Ah, and indeed, the magnificent
Gray, Alfred, Tubes, Redwood City, CA etc.: Addison-Wesley Publishing Company. xii, 283 p. (1990). ZBL0692.53001.
The condition $\mathcal P(\epsilon)$ is needlessly complicated. It's always true without passing to components.
Let $U$ be a tubular neighborhood of $S$ diffeo to $[-1,1]\times S$. Let $\pi: U\to \mathbb R$ be the projection onto the first factor. Let $V=f^{-1}(U)$. Then $V$ is compact and the transversality assumption is equivalent to $h=\pi\circ f$ not having critical points in $V$. Therefore $V=h^{-1}([-1,1])$ is a product by standard Morse theory. The same works for $h^{-1}([0,\epsilon])$ for any $\epsilon$.
Best Answer
The answer to your question depends on whether you are looking for a tubular neighborhood in the general differential topological sense or the more restrictive geometric sense. The answer in the topological sense is Yes, but in the geometric sense the answer in general is No. These two conceptions may coincide for $C^2$ submanifolds, but for $C^1$ submanifolds the construction is a bit more subtle, or non-canonical, as I will elaborate below.

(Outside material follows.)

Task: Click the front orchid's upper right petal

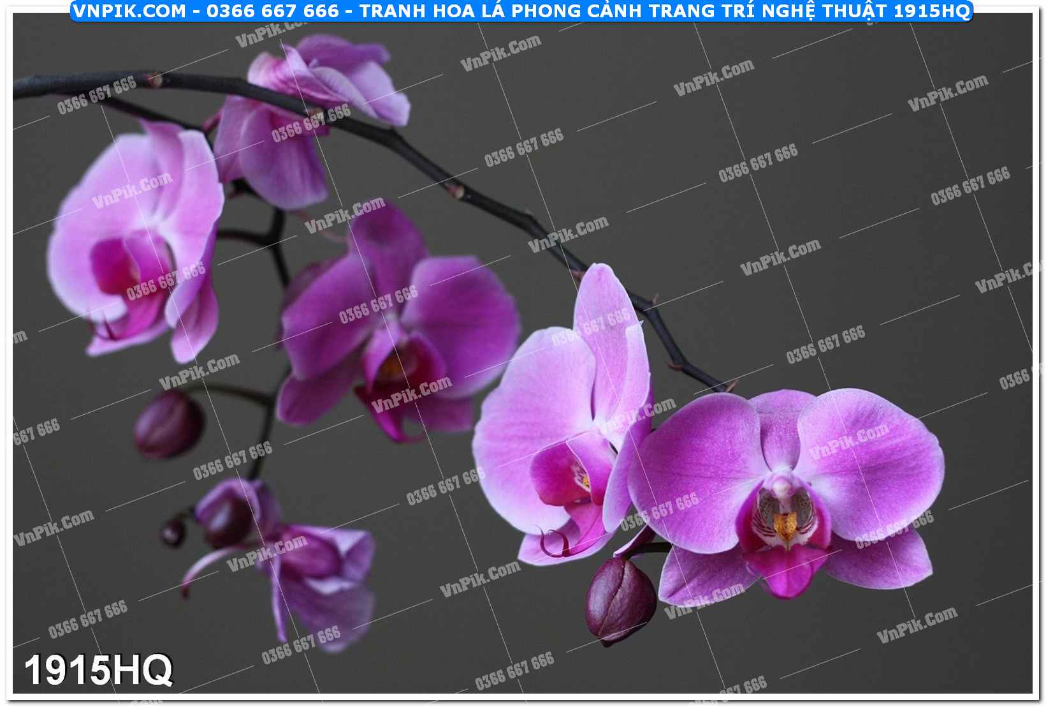Action: pos(873,447)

A $C^1$ submanifold $M\subset R^n$ may not have any neighborhoods fibrated by normal vectors. So $C^1$ submanifolds do not in general have canonical tubular neighborhoods generated by the exponential map, and "radius" of the neighborhood does not really make sense; however, they still have a tubular neighborhood in the topological sense, i.e., a $C^1$ embedding of the normal bundle which extends that of $M$, as the zero section of the bundle. These may be constructed as follows.

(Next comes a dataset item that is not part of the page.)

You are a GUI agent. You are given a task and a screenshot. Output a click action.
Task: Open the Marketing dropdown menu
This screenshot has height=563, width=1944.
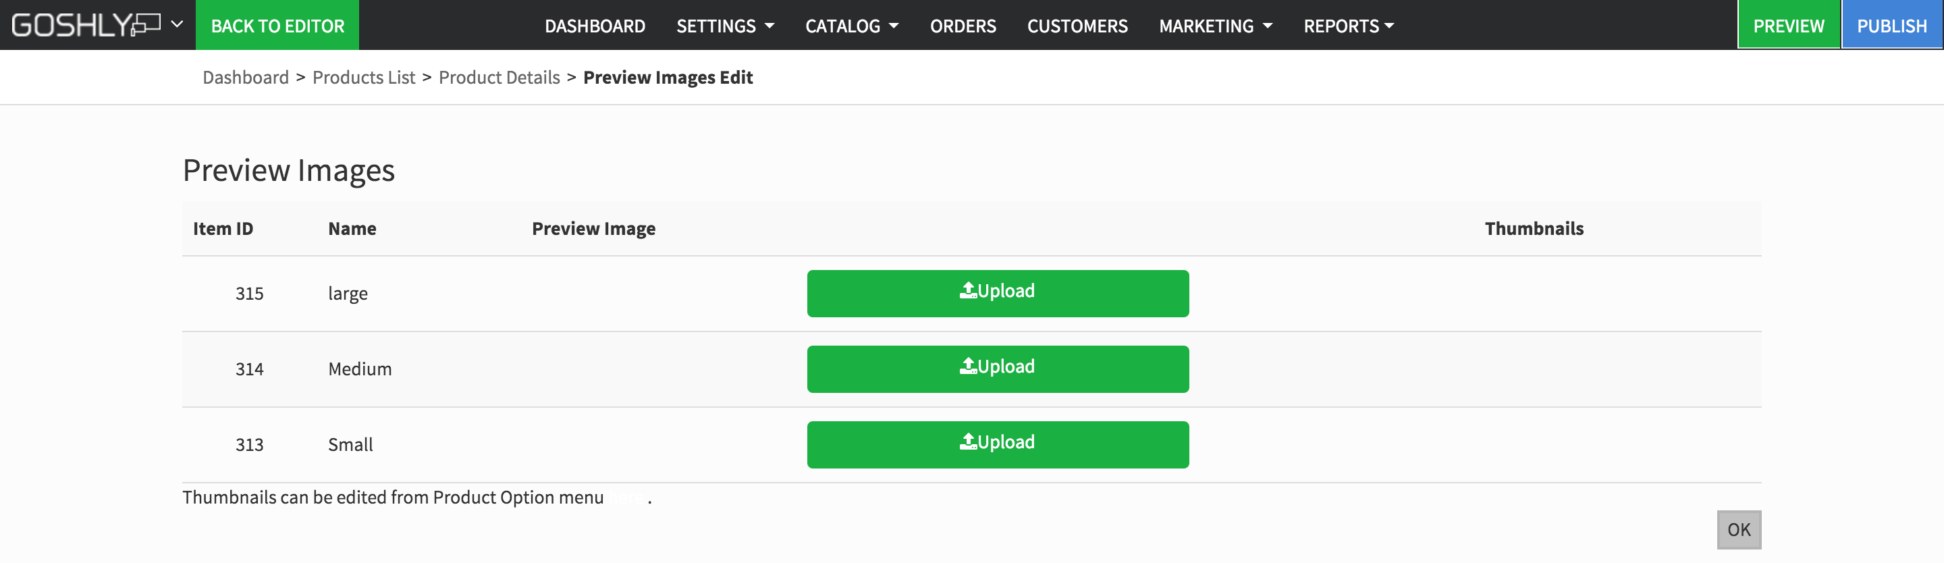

The fastest way to construct a topological tubular neighborhood for $M$ is by noting that there exists a $C^1$ diffeomorphism $\phi\colon R^n\to R^n$ such that $\phi(M)$ is $C^\infty$ (e.g., see Thm. 3.6 in Chap. 2 of Hirsch's book). Then $\phi(M)$ is going to have a tubular neighborhood $U$ in the standard sense, obtained by applying the inverse function theorem to the exponential map (or taking the union of all sufficiently short normal vectors), and $\phi^{-1}(U)$ yields the desired tubular neighborhood of $M$ (which will be $C^1$-diffeomorphic to the normal bundle).
An example of a $C^1$ submanifold without a neighborhood fibrated by normals may be constructed as follows. Take an ellipse in $R^2$, which is not a circle, and let $M$ be the inner parallel curve of the ellipse which passes through the foci. Then $M$ will be $C^1$, but it will not have a tubular neighborhood in the geometric sense. Indeed, the nearest point projection map into $M$ will not be one-to-one in any neighborhood of $M$.